The records that follow should be copied in full, exactly as they read.
━━━━
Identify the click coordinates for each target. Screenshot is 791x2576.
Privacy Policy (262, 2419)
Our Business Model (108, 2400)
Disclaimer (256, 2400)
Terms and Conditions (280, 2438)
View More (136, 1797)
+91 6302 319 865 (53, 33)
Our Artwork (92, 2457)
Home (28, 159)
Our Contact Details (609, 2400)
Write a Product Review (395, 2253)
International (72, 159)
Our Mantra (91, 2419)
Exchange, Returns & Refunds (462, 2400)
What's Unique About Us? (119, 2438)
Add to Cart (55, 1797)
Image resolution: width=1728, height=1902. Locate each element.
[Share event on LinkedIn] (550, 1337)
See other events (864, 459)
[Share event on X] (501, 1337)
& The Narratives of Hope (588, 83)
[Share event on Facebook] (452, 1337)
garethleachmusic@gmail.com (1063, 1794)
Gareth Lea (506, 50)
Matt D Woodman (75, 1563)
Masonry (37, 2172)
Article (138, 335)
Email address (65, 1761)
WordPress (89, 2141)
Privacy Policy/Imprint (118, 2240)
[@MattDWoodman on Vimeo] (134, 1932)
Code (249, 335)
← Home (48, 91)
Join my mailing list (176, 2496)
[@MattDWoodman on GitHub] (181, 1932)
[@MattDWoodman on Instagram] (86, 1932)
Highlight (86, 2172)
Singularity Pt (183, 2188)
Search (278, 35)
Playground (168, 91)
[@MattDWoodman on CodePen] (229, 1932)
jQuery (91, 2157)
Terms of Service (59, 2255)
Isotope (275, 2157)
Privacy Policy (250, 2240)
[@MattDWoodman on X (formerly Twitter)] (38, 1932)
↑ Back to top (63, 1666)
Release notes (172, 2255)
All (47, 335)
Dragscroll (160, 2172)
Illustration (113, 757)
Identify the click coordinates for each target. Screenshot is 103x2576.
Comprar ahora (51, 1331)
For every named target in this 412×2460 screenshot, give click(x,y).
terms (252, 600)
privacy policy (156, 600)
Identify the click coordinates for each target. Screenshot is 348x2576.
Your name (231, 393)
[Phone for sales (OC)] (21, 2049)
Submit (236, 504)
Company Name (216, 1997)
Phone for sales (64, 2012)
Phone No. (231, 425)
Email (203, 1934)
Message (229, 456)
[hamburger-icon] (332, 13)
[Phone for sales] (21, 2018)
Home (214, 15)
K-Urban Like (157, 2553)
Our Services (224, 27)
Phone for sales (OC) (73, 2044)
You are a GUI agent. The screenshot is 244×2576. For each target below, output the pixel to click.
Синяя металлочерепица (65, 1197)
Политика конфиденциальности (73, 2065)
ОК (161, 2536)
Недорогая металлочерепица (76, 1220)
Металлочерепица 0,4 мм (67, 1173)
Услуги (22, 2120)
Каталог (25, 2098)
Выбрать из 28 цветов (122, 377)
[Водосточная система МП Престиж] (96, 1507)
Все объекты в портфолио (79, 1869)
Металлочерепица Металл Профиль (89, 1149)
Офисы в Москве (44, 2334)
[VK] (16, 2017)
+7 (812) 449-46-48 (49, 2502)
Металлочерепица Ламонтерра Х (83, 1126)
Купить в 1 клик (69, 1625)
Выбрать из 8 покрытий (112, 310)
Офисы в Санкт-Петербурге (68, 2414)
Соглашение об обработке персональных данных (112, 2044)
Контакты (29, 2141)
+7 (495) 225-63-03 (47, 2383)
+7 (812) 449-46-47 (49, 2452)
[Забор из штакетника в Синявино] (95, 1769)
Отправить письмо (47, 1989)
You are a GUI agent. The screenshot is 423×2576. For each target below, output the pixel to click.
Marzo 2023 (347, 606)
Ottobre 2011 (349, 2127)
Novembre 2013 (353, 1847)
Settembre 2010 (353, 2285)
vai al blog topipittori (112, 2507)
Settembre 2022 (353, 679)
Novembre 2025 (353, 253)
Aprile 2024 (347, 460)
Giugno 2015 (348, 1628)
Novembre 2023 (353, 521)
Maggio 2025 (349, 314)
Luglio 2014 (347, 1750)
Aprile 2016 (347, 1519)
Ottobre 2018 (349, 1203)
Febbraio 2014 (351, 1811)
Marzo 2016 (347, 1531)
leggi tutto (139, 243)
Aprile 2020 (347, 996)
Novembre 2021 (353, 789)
━━━━
§ **Task result**
Identify the click coordinates for each target. Screenshot is 791x2576.
Privacy Policy (262, 2419)
Our Business Model (108, 2400)
Disclaimer (256, 2400)
Terms and Conditions (280, 2438)
View More (136, 1797)
+91 6302 319 865 (53, 33)
Our Artwork (92, 2457)
Home (28, 159)
Our Contact Details (609, 2400)
Write a Product Review (395, 2253)
International (72, 159)
Our Mantra (91, 2419)
Exchange, Returns & Refunds (462, 2400)
What's Unique About Us? (119, 2438)
Add to Cart (55, 1797)
Image resolution: width=1728, height=1902. Locate each element.
[Share event on LinkedIn] (550, 1337)
See other events (864, 459)
[Share event on X] (501, 1337)
& The Narratives of Hope (588, 83)
[Share event on Facebook] (452, 1337)
garethleachmusic@gmail.com (1063, 1794)
Gareth Lea (506, 50)
Matt D Woodman (75, 1563)
Masonry (37, 2172)
Article (138, 335)
Email address (65, 1761)
WordPress (89, 2141)
Privacy Policy/Imprint (118, 2240)
[@MattDWoodman on Vimeo] (134, 1932)
Code (249, 335)
← Home (48, 91)
Join my mailing list (176, 2496)
[@MattDWoodman on GitHub] (181, 1932)
[@MattDWoodman on Instagram] (86, 1932)
Highlight (86, 2172)
Singularity Pt (183, 2188)
Search (278, 35)
Playground (168, 91)
[@MattDWoodman on CodePen] (229, 1932)
jQuery (91, 2157)
Terms of Service (59, 2255)
Isotope (275, 2157)
Privacy Policy (250, 2240)
[@MattDWoodman on X (formerly Twitter)] (38, 1932)
↑ Back to top (63, 1666)
Release notes (172, 2255)
All (47, 335)
Dragscroll (160, 2172)
Illustration (113, 757)
Identify the click coordinates for each target. Screenshot is 103x2576.
Comprar ahora (51, 1331)
For every named target in this 412×2460 screenshot, give click(x,y).
terms (252, 600)
privacy policy (156, 600)
Identify the click coordinates for each target. Screenshot is 348x2576.
Your name (231, 393)
[Phone for sales (OC)] (21, 2049)
Submit (236, 504)
Company Name (216, 1997)
Phone for sales (64, 2012)
Phone No. (231, 425)
Email (203, 1934)
Message (229, 456)
[hamburger-icon] (332, 13)
[Phone for sales] (21, 2018)
Home (214, 15)
K-Urban Like (157, 2553)
Our Services (224, 27)
Phone for sales (OC) (73, 2044)
You are a GUI agent. The screenshot is 244×2576. For each target below, output the pixel to click.
Синяя металлочерепица (65, 1197)
Политика конфиденциальности (73, 2065)
ОК (161, 2536)
Недорогая металлочерепица (76, 1220)
Металлочерепица 0,4 мм (67, 1173)
Услуги (22, 2120)
Каталог (25, 2098)
Выбрать из 28 цветов (122, 377)
[Водосточная система МП Престиж] (96, 1507)
Все объекты в портфолио (79, 1869)
Металлочерепица Металл Профиль (89, 1149)
Офисы в Москве (44, 2334)
[VK] (16, 2017)
+7 (812) 449-46-48 (49, 2502)
Металлочерепица Ламонтерра Х (83, 1126)
Купить в 1 клик (69, 1625)
Выбрать из 8 покрытий (112, 310)
Офисы в Санкт-Петербурге (68, 2414)
Соглашение об обработке персональных данных (112, 2044)
Контакты (29, 2141)
+7 (495) 225-63-03 (47, 2383)
+7 (812) 449-46-47 (49, 2452)
[Забор из штакетника в Синявино] (95, 1769)
Отправить письмо (47, 1989)
You are a GUI agent. The screenshot is 423×2576. For each target below, output the pixel to click.
Marzo 2023 (347, 606)
Ottobre 2011 (349, 2127)
Novembre 2013 (353, 1847)
Settembre 2010 (353, 2285)
vai al blog topipittori (112, 2507)
Settembre 2022 (353, 679)
Novembre 2025 (353, 253)
Aprile 2024 (347, 460)
Giugno 2015 (348, 1628)
Novembre 2023 (353, 521)
Maggio 2025 (349, 314)
Luglio 2014 (347, 1750)
Aprile 2016 (347, 1519)
Ottobre 2018 (349, 1203)
Febbraio 2014 (351, 1811)
Marzo 2016 (347, 1531)
leggi tutto (139, 243)
Aprile 2020 (347, 996)
Novembre 2021 (353, 789)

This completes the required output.